France backs Islamist rebels in Syrian peace talks
France strongly supports the line-up of the Syrian opposition's main delegation that will handle negotiations with Syrian regime representatives in the upcoming Geneva talks, including Mohammad Alloush as chief negotiator for the opposition, said a French Foreign Ministry source to The New Arab.
Mohammad Alloush is a member of the political bureau of Jaysh al-Islam, a major Islamist rebel faction active in the Ghouta region, and reportedly a close relative of Zahran Alloush, the leader of Jaysh al-Islam killed in a Russian airstrike.
"France places its full confidence in the negotiating council established by the Riyadh meeting last month," the source added.
The source revealed the French ambassador to Riyadh Bertrand Besancenot had recently spoken to Alloush in Riyadh and was convinced of the man's "seriousness".
"Jaysh al-Islam adopts the principles of the Syrian opposition, which include establishing a democratic, secular and pluralistic Syria, and preserving state institutions," the source told The New Arab.
France believes Jaysh al-Islam's participation would increase its "legitimacy", the source added, owing to its military clout.
Riyad Hijab, the general coordinator of the negotiating council formed in Riyadh, held consultations with French President Francois Hollande and other French officials earlier this month, before the opposition delegation members were selected several days later.
The appointment of Mohammad Alloush as chief negotiator has been met with protest by other opposition factions as well as Moscow, which designates the group to which he belongs as a terrorist organisation.
Jaysh al-Islam adopts the principles of the Syrian opposition, which include establishing a democratic, secular and pluralistic Syria, and preserving state institutions |
"The opposition delegation is now ready," George Sabra, an opposition politician also named as a negotiator, told opposition channel Orient TV earlier this week.
Sabra said that only the opposition negotiating council can choose the opposition delegation taking part in the talks and that countries like Russia had no right to object or try to widen the opposition team proposed.
"No country or side has the right to object to the Syrian (opposition) right to propose whoever they want to represent them and no one has the authority to put forward any names other than the council," he said.

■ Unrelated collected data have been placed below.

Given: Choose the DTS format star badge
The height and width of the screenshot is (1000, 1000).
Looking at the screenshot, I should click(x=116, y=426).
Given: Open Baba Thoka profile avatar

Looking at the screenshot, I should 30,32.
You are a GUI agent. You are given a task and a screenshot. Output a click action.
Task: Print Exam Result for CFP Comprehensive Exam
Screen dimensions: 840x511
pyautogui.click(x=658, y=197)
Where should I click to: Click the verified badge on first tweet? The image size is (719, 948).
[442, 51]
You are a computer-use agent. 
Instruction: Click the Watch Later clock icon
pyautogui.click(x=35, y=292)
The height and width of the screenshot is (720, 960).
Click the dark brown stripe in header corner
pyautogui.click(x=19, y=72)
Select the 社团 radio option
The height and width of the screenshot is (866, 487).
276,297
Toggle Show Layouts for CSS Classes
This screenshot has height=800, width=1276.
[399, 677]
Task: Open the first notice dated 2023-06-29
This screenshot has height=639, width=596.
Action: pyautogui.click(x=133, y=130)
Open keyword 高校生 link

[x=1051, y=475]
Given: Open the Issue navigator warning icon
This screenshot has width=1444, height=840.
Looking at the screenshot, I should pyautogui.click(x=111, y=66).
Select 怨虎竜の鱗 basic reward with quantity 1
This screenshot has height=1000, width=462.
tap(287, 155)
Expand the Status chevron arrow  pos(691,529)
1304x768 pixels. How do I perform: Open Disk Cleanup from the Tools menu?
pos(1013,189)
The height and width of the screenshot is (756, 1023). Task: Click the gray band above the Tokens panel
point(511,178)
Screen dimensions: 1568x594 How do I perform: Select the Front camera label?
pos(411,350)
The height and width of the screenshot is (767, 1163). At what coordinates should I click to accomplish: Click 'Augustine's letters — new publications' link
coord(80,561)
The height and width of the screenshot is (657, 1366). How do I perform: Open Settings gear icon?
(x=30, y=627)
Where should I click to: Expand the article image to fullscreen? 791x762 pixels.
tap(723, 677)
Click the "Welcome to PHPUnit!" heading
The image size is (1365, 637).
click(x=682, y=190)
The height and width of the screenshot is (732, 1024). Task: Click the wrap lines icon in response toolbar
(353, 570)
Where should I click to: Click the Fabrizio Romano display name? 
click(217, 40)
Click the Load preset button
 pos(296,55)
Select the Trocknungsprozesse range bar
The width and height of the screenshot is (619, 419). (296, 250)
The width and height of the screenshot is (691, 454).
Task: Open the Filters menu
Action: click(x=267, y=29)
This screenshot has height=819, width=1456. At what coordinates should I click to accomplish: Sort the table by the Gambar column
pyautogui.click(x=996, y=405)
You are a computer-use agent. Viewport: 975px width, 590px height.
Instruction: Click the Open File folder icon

The peace talks aim at ending the country's five years conflict and in which more than 250,000 people are believed to have been killed and also at setting up a transitional government and eventual elections.
The United Nations said last Monday it would not issue invitations to peace talks between Syria's government and opposition set to begin on January 25, but may now be delayed, until major powers pushing the peace process reach agreement on which rebel representatives should attend.
The countries driving the diplomatic initiative on Syria include the United States, Russia and other European and Middle Eastern powers, including rivals Saudi Arabia and Iran. But they remain deeply divided over how to settle the war.